El ensayista y abogado boricua Luis Nieves Falcón alertaba en 1978 cómo la estrategia de dominación se ejercía “a través del control de los bienes de producción y las fuentes generadoras de empleo y, posteriormente, subyugando al resto de las instituciones sociales; de esa manera, la metrópoli asegura que las pautas ideales de la sociedad y la cultura puertorriqueñas, los modelos de conducta a ser difundidos para su imitación e incorporación por parte de la población, estén encaminados a evitar la reafirmación nacional y cultural al igual que la emergencia de una conciencia de confrontación con el régimen”.

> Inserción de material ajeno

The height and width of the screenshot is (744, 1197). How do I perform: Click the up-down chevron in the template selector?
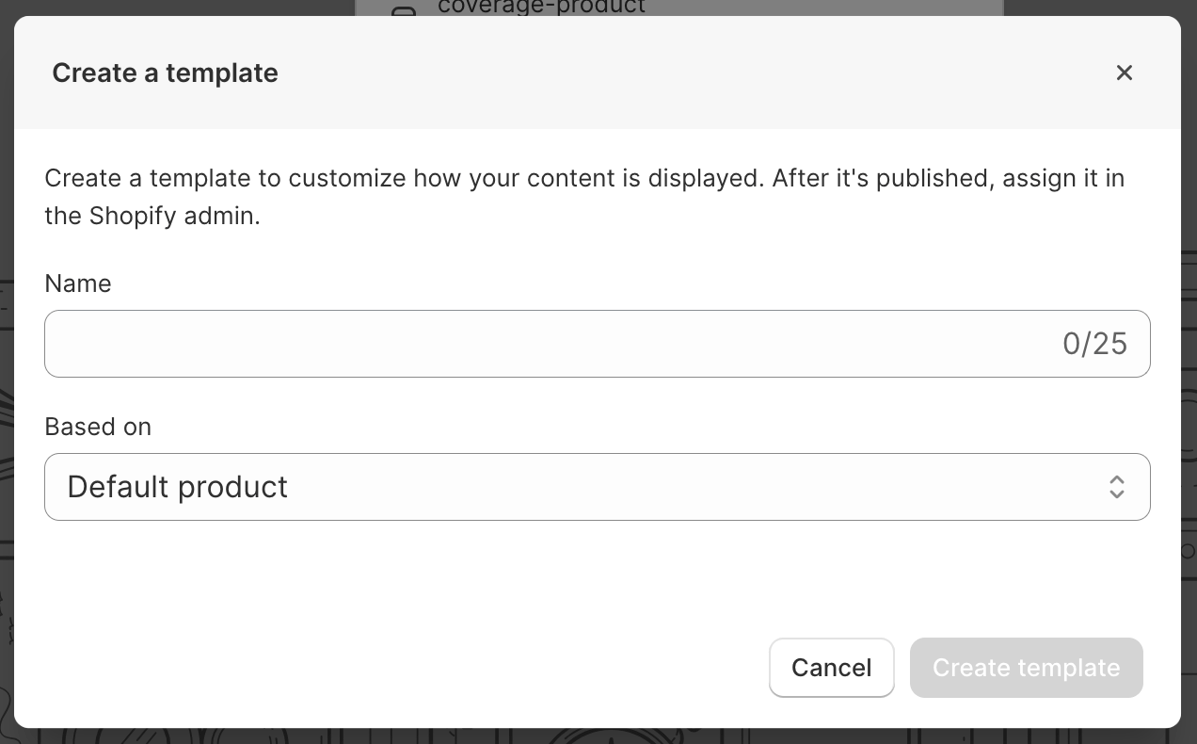pyautogui.click(x=1117, y=487)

A estas alturas la desmedulación de la identidad puertorriqueña, de acuerdo con el proyecto de intervención imperial de tan larga data, debía ser un hecho. Pero no es así. Aún entre quienes no tienen conciencia de la justeza y pertinencia del independentismo, y aquellos que por generaciones han crecido como parte de la cada vez más nutrida comunidad latina de Estados Unidos, se observan prácticas resistentes a contrapelo de la deculturación.
Ahí está la lengua como matriz de identidad. Por el habla y la producción literaria predominante, Puerto Rico no solo es un territorio hispanohablante, sino también, con absoluta legitimidad, un eslabón inalienable de la cultura latinoamericana y caribeña.
El investigador Rubén Darío Jaimes hace notar cómo a partir de los setenta del pasado siglo la literatura comenzó a desacralizar la realidad insular desde la parodia, la ironía, el humor y la reivindicación de la cultura popular. Y afirma: “La diversidad exuberante y la contundencia de la escritura puertorriqueña le brindan un espacio privilegiado dentro de las literaturas latinoamericanas, aunque es menos conocida de lo que merece. Las voces populares se hallan en el centro de una expresión del nacionalismo cultural puertorriqueño, lo que pone sobre el tapete de la discusión el tema del poder de la palabra en las dinámicas de reafirmación cultural”.
La mayoría de sus artistas e intelectuales en activo, como tantísimos otros en el pasado, defienden la entidad puertorriqueña y no pocos profesan una vocación independentista. Tales impulsos animan el canto de Danny Rivera y Roy Brown, de Andy Montañez y René Pérez (Calle 13); la obra gráfica de Lorenzo Homar y Antonio Martorell, y lo mejor del teatro popular.
La resistencia cultural se expresa también en el seno de los propios Estados Unidos. El 25 de febrero pasado, frente a la sede de las Naciones Unidas, el Frente Independentista Boricua, el artista Luis Cordero y la organización The Illuminator, proyectaron gigantescas imágenes alusivas a la ilegalidad del estatus de la isla antillana.
En 1937 el notable compositor Rafael Hernández escribió una canción que muchos, nacidos o no en la isla, llevan consigo: “Preciosa te llaman los bardos / que cantan tu historia; / no importa el tirano te trate / con negra maldad; / preciosa serás sin banderas / sin lauros ni glorias. / Preciosa te llaman los hijos de la libertad”. Así queremos llamar siempre a Puerto Rico.